I am trying to learn how to use uniform buffer objects, reading the OpenGL Superbible 5. I have a uniform block in the my shader:
layout(std140) uniform SkeletonBlock
{
vec3 position[64];
vec4 orientation[64];
} Skeleton;
Now my code to grab the index is:
const GLchar* uniformNames[2] =
{
"SkeletonBlock.position",
"SkeletonBlock.orientation"
};
GLuint uniformIndex[2];
glGetUniformIndices(shaderProgram, 2, uniformNames, uniformIndex);
For some reason this call is giving me a really high index (4294967295, consistently) and I am not sure why.

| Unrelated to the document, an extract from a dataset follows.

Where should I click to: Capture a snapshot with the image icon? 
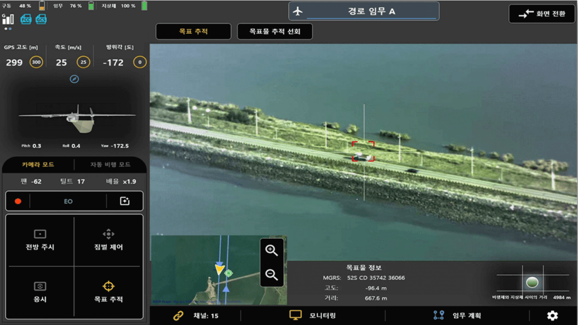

I feel like I am missing something obvious. OpenGL is reporting one active uniform block, which is correct, out a max allowed of 15. No error flags are active before or after this section of code either. Any suggestions where it could be going wrong?
I believe you want
const GLchar* uniformNames[2] =
{
"Skeleton.position",
"Skeleton.orientation"
};
As the semantics of a C-style language (such as GLSL) have it, you are declaring a variable of type uniform SkeletonBlock
named Skeleton
. Hence, "SkeletonBlock.position"
is of the form <typename>.<member>
, where you want <variable>.<member>
.
The OpenGL docs say that you will get a GL_INVALID_INDEX
from glGetUniformIndices()
when you give it a bad uniform name. It might be smart to check each of the returned indices against this. I would bet that GL_INVALID_INDEX == -1
.
Also, this number 4294967295 is the unsigned interpretation of a 32-bit -1 (twos complement).